The loonie ran up 0.9 of a cent to 80.49 cents US a day after tumbling oil prices sent the loonie down by more than one U.S. cent.
Statistics Canada reported the country's merchandise trade deficit grew to $649 million in December from $335 million in November. However, the shortfall was less than the $1.2-billion deficit economists had expected.
During December, imports increased by 2.3 per cent while exports rose 1.5 per cent.
There were export gains in eight of 11 sections, led by metals and non-metallic mineral products. But there was also a 10.3 per cent drop in energy products to $8.6 billion, the seventh consecutive monthly decrease.
Crude prices have been volatile over the last week on hopes that a series of cutbacks by oil producers had started to bite into a supply/demand imbalance that has sent prices plunging by 50 per cent since last summer. But those hopes took a hit after figures showing oil inventories grew more than expected and oil prices fell nine per cent on Wednesday.
On Thursday, the March oil contract in New York was up $2.03 to US$50.48.
Elsewhere on commodity markets, the April gold bullion contract was down $1.80 to US$1,262.70 an ounce while the March copper contract was unchanged at US$2.59 a pound.
Overseas, the European Central Bank tightened the screws on the Greek banking system in a move that piles pressure on the country's new anti-austerity government to conclude a compromise deal with bailout creditors.

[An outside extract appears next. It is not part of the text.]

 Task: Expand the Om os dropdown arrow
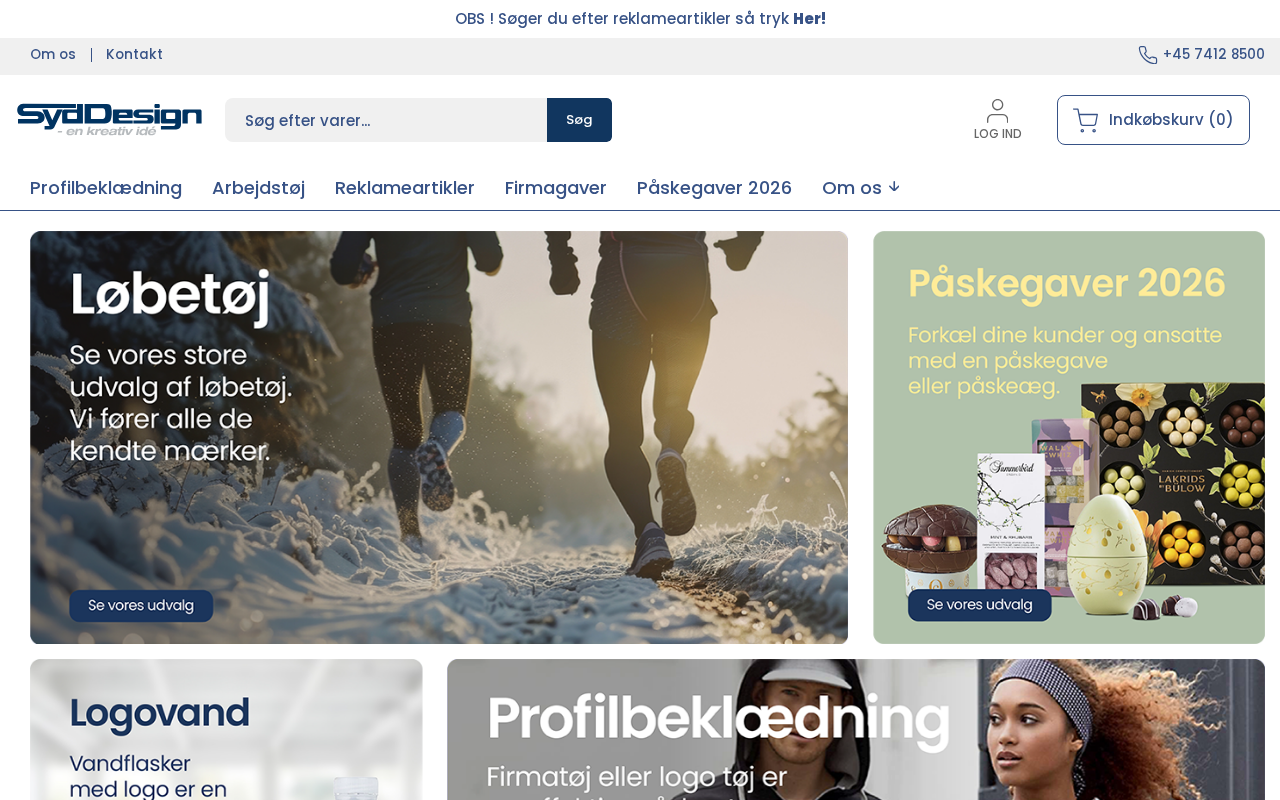(894, 187)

The ECB said it would stop lending to Greek banks using the country's junk-rated government bonds as collateral. The ECB justified the move by saying prospects appear uncertain for a new deal between the radical left government in Athens and its creditors. Greek banks retain access to emergency lending, but at a higher cost and subject to ECB approval.
Traders also looked ahead to January employment data from Canada and the U.S. on Friday.
Economists expect Statistics Canada will report that the economy created about 5,000 jobs last month. They're also expecting the U.S. government data to show the economy cranked out about 233,000 jobs during January.